RECORDS:

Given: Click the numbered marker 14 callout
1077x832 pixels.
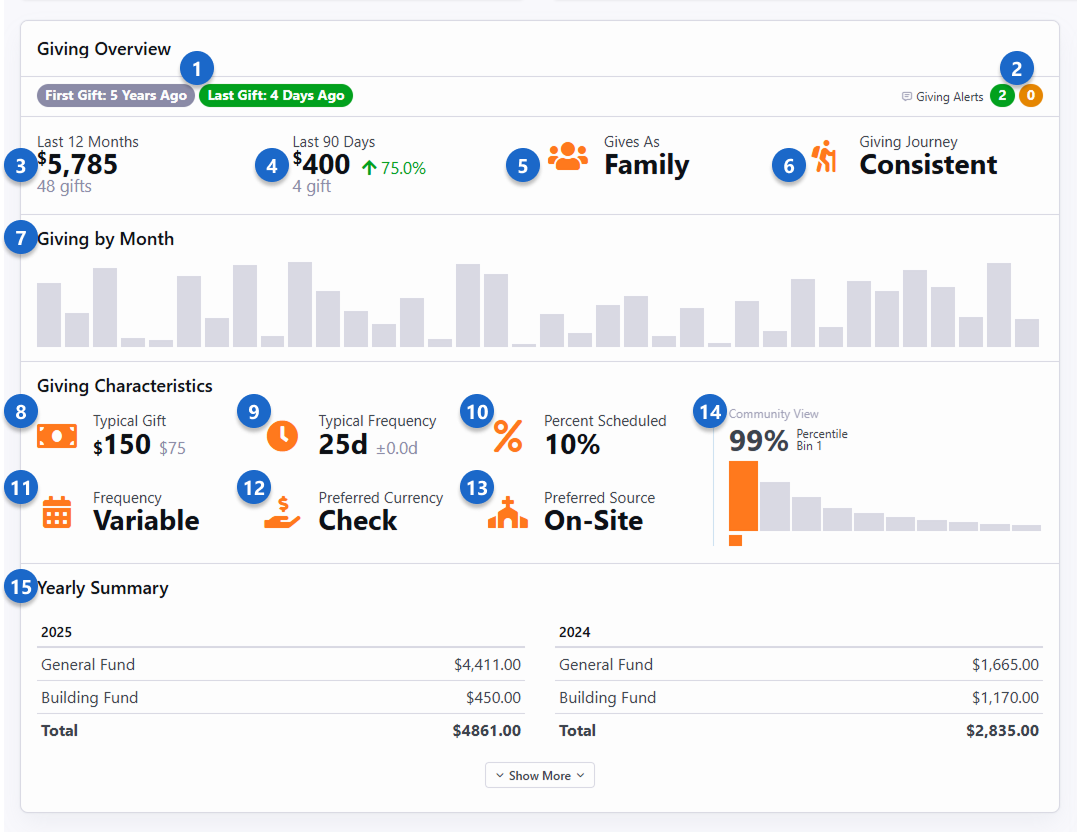Looking at the screenshot, I should point(710,412).
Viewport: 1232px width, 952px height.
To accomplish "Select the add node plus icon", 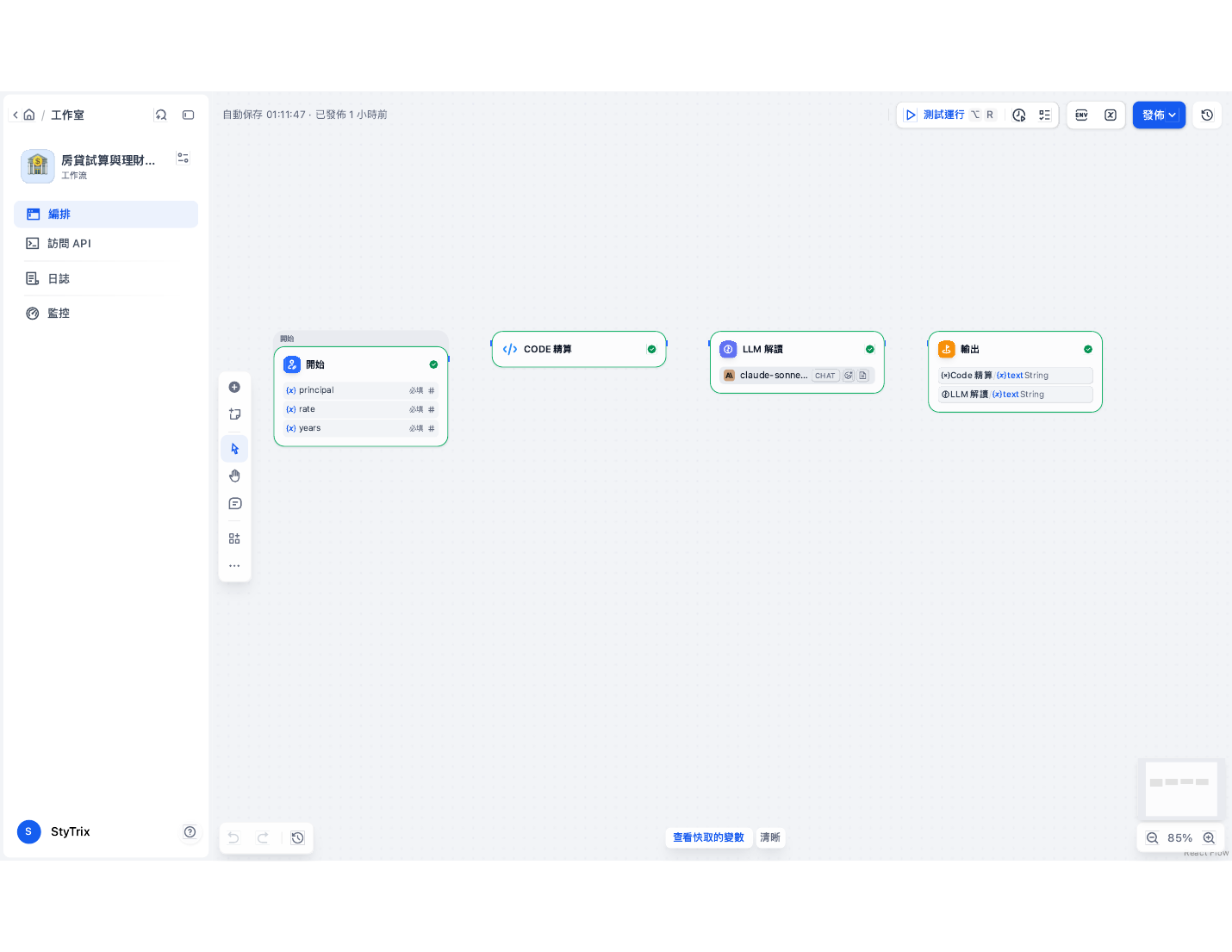I will point(234,388).
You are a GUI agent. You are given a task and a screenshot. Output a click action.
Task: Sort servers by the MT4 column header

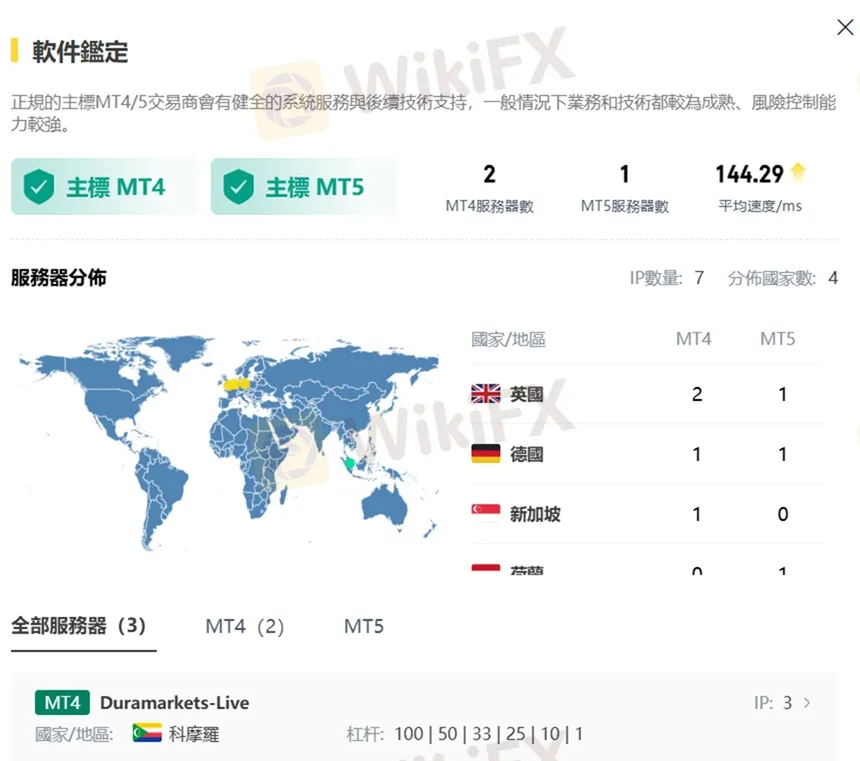694,339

PROBLEM: Print exactly, and only, the lines from the line containing "You are a GUI" to the last line of the material above, with every picture left out.

TASK RESULT:
You are a GUI agent. You are given a task and a screenshot. Output a click action.
Task: Sort servers by the MT4 column header

694,339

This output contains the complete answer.